What to work on =>
A word-for-word repetition of all the entries is required.
********
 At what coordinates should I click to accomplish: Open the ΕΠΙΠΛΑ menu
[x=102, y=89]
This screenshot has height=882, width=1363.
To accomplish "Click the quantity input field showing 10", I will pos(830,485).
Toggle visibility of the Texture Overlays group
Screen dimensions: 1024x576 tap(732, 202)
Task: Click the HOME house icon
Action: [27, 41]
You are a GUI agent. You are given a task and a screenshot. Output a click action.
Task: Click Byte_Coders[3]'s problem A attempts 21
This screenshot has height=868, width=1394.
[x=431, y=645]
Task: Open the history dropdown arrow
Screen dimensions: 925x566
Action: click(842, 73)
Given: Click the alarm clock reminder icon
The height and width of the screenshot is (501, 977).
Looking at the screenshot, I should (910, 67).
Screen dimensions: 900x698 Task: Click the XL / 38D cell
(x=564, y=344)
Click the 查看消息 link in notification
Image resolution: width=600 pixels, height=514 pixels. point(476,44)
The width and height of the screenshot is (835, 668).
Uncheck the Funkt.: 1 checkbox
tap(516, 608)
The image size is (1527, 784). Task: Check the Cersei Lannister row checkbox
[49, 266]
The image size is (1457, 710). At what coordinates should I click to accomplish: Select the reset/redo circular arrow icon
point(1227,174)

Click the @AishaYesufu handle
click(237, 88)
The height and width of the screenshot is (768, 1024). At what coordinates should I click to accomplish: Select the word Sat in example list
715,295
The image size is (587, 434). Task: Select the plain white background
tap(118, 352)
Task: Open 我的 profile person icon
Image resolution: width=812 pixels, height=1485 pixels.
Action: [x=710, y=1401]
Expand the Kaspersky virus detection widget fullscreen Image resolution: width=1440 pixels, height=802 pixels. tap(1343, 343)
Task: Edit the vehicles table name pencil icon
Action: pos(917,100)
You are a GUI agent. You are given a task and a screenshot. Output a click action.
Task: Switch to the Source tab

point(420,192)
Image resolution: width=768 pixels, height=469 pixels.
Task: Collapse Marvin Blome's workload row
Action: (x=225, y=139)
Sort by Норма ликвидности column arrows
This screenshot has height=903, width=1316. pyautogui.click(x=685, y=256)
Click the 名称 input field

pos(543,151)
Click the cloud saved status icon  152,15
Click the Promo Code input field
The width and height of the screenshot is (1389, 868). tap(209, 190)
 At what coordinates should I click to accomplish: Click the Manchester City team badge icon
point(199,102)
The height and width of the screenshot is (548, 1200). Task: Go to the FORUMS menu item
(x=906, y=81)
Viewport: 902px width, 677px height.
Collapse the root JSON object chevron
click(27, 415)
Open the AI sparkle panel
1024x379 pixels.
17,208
********
Task answer =>
 At what coordinates should I click to accomplish: Open the ΕΠΙΠΛΑ menu
[x=102, y=89]
This screenshot has height=882, width=1363.
To accomplish "Click the quantity input field showing 10", I will pos(830,485).
Toggle visibility of the Texture Overlays group
Screen dimensions: 1024x576 tap(732, 202)
Task: Click the HOME house icon
Action: [27, 41]
You are a GUI agent. You are given a task and a screenshot. Output a click action.
Task: Click Byte_Coders[3]'s problem A attempts 21
This screenshot has height=868, width=1394.
[x=431, y=645]
Task: Open the history dropdown arrow
Screen dimensions: 925x566
Action: click(842, 73)
Given: Click the alarm clock reminder icon
The height and width of the screenshot is (501, 977).
Looking at the screenshot, I should (910, 67).
Screen dimensions: 900x698 Task: Click the XL / 38D cell
(x=564, y=344)
Click the 查看消息 link in notification
Image resolution: width=600 pixels, height=514 pixels. point(476,44)
The width and height of the screenshot is (835, 668).
Uncheck the Funkt.: 1 checkbox
tap(516, 608)
The image size is (1527, 784). Task: Check the Cersei Lannister row checkbox
[49, 266]
The image size is (1457, 710). At what coordinates should I click to accomplish: Select the reset/redo circular arrow icon
point(1227,174)

Click the @AishaYesufu handle
click(237, 88)
The height and width of the screenshot is (768, 1024). At what coordinates should I click to accomplish: Select the word Sat in example list
715,295
The image size is (587, 434). Task: Select the plain white background
tap(118, 352)
Task: Open 我的 profile person icon
Image resolution: width=812 pixels, height=1485 pixels.
Action: [x=710, y=1401]
Expand the Kaspersky virus detection widget fullscreen Image resolution: width=1440 pixels, height=802 pixels. tap(1343, 343)
Task: Edit the vehicles table name pencil icon
Action: pos(917,100)
You are a GUI agent. You are given a task and a screenshot. Output a click action.
Task: Switch to the Source tab

point(420,192)
Image resolution: width=768 pixels, height=469 pixels.
Task: Collapse Marvin Blome's workload row
Action: (x=225, y=139)
Sort by Норма ликвидности column arrows
This screenshot has height=903, width=1316. pyautogui.click(x=685, y=256)
Click the 名称 input field

pos(543,151)
Click the cloud saved status icon  152,15
Click the Promo Code input field
The width and height of the screenshot is (1389, 868). tap(209, 190)
 At what coordinates should I click to accomplish: Click the Manchester City team badge icon
point(199,102)
The height and width of the screenshot is (548, 1200). Task: Go to the FORUMS menu item
(x=906, y=81)
Viewport: 902px width, 677px height.
Collapse the root JSON object chevron
click(27, 415)
Open the AI sparkle panel
1024x379 pixels.
17,208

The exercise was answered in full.